### GIVEN ENTRIES
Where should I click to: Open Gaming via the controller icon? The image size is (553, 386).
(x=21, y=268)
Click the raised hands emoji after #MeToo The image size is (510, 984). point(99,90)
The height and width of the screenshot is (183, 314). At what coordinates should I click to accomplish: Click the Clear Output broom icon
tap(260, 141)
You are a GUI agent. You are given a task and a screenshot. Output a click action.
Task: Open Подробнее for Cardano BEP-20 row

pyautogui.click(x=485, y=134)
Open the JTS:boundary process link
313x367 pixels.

* * *

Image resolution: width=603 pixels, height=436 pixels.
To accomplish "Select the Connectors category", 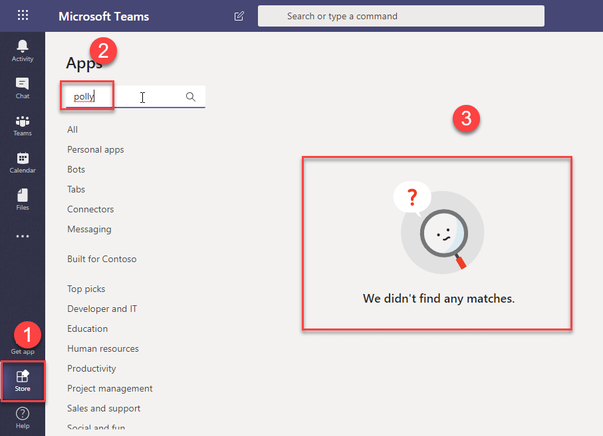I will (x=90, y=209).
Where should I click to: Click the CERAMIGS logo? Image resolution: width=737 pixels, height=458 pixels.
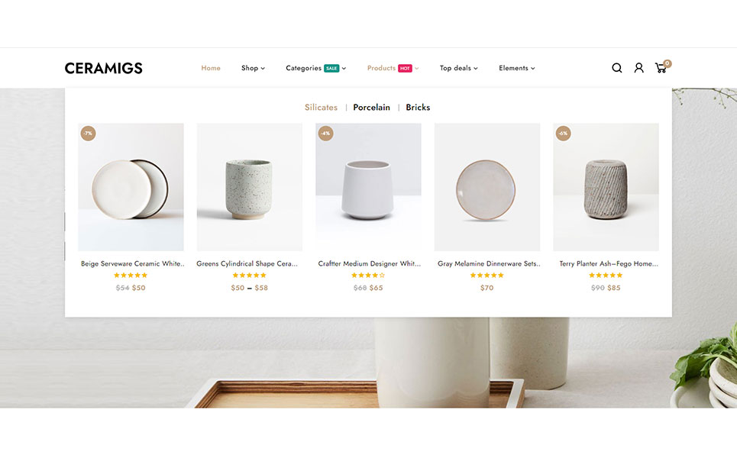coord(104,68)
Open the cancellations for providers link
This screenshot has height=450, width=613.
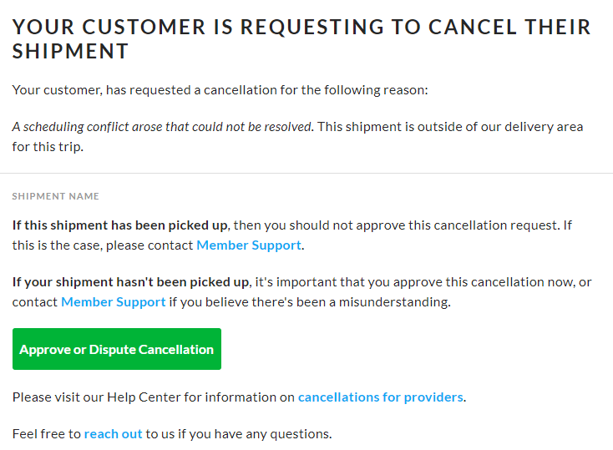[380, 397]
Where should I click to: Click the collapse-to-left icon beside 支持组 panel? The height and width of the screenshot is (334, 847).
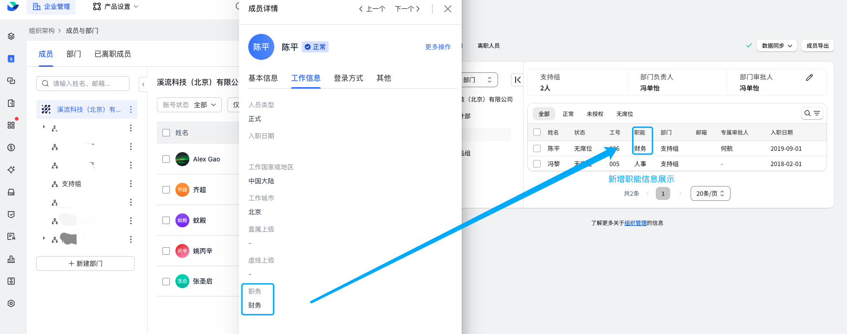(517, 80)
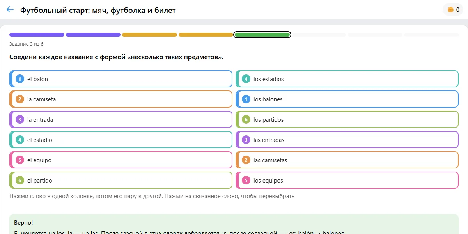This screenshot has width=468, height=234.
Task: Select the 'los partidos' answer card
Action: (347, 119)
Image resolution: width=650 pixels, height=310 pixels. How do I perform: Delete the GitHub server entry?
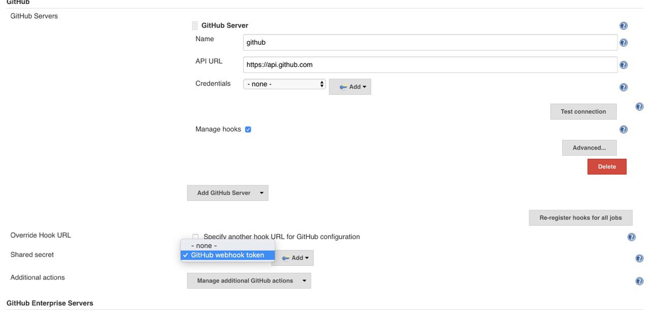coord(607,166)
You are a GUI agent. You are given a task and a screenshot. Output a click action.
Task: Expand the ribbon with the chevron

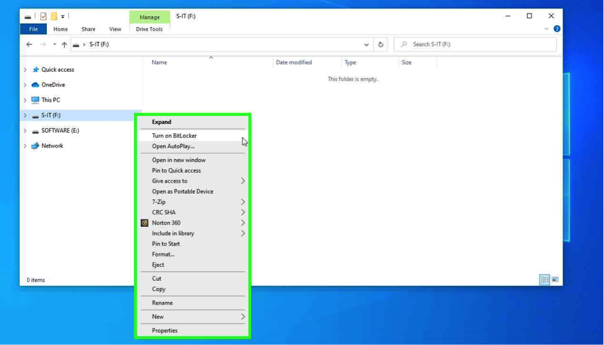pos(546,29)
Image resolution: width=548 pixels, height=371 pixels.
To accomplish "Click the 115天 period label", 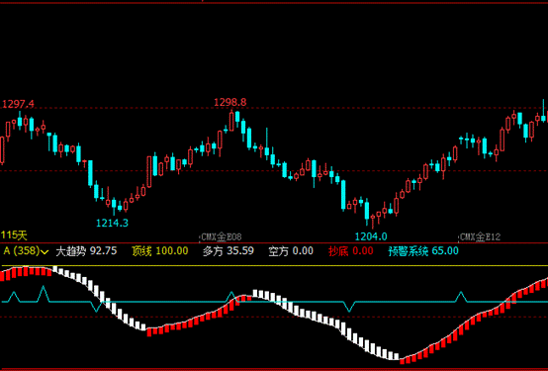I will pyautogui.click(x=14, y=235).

==

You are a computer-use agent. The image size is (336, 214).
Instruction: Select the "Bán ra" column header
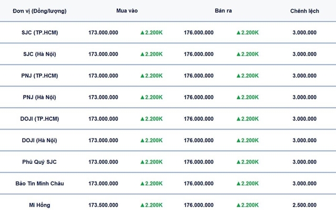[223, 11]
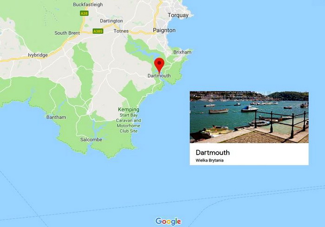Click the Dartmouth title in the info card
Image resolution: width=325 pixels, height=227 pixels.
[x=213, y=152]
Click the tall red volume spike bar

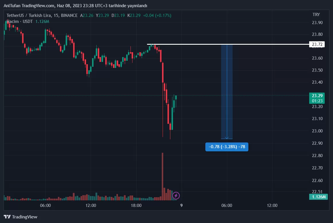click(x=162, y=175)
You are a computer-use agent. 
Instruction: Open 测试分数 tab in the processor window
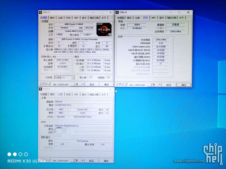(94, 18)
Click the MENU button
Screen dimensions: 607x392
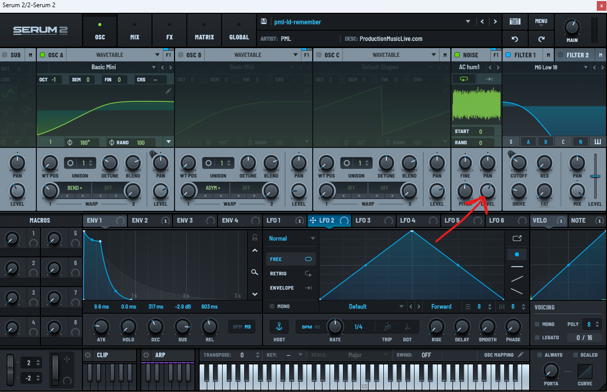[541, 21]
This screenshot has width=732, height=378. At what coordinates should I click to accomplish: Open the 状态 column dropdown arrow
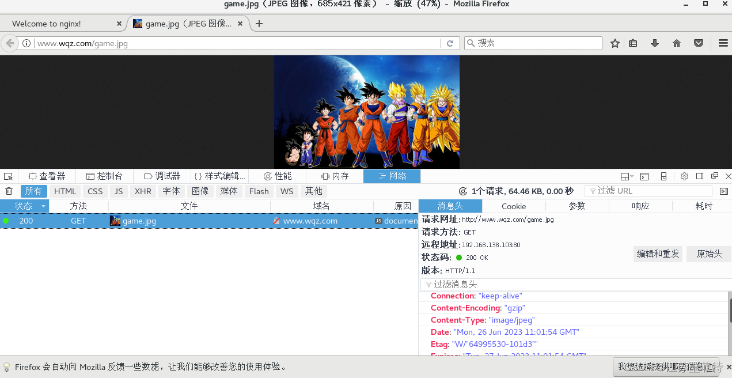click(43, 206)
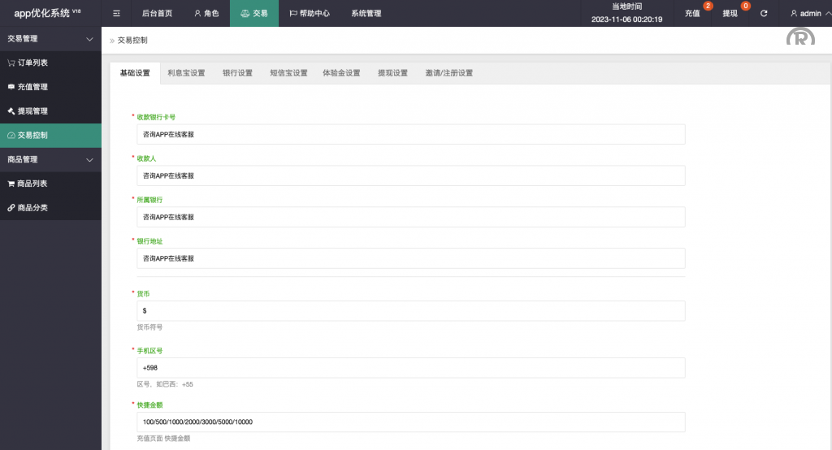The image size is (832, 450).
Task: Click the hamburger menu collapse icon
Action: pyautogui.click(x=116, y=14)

### WHAT TO WORK ON
The required answer is the exact run of lines above starting at the line with "Where should I click to: Open" and ending at the line with "313x367 pixels.", with both ends present.

### ANSWER SPACE
Where should I click to: Open Gaming via the controller icon? The image size is (553, 386).
(x=21, y=268)
Click the raised hands emoji after #MeToo The image size is (510, 984). point(99,90)
The height and width of the screenshot is (183, 314). At what coordinates should I click to accomplish: Click the Clear Output broom icon
tap(260, 141)
You are a GUI agent. You are given a task and a screenshot. Output a click action.
Task: Open Подробнее for Cardano BEP-20 row

pyautogui.click(x=485, y=134)
Open the JTS:boundary process link
313x367 pixels.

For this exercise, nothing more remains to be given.